Financiële tussenkomst voor een verblijf in een woonzorgcentrum
Een oudere die de stap zet naar het rusthuis moet het verblijf zelf bekostigen. Als de oudere onvoldoende middelen heeft, kan hij een beroep doen op het bevoegde OCMW voor een tussenkomst in de maandelijkse rusthuisfactuur.
Het OCMW zal pas een tussenkomst verlenen indien na onderzoek blijkt dat de eigen middelen van de oudere niet volstaan.

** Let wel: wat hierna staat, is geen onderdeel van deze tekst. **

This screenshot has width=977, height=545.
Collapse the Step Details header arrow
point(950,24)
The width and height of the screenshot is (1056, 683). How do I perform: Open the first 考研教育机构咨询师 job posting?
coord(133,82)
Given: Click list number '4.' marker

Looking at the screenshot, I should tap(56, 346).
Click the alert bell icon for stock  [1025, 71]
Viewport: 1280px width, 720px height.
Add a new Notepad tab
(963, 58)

Er wordt een sociaal onderzoek gedaan naar je bestaansmiddelen en je financiële reserves (spaarboekjes, eigendommen,…). Dit wordt tot 5 jaar voorafgaande de aanvraag in kaart gebracht
Indien blijkt dat je onvoldoende financiële middelen hebt, dan wordt een tussenkomst in de oplegkosten toegekend. Het bedrag dat je te kort komt, past het OCMW bij. De tussenkomst van het OCMW kan teruggevorderd worden van uw kinderen op basis van hun netto-belastbaar inkomen. Deze betalen dan maximum het kindsdeel (of de gemiddelde maandelijkse tussenkomst van het OCMW gedeeld door het aantal kinderen). Zij kunnen genieten van een belastingsvoordeel.
- Een overzicht van het volledig gezinsinkomen
- Een overzicht van de spaargelden
- Een kopie van je identiteitskaart.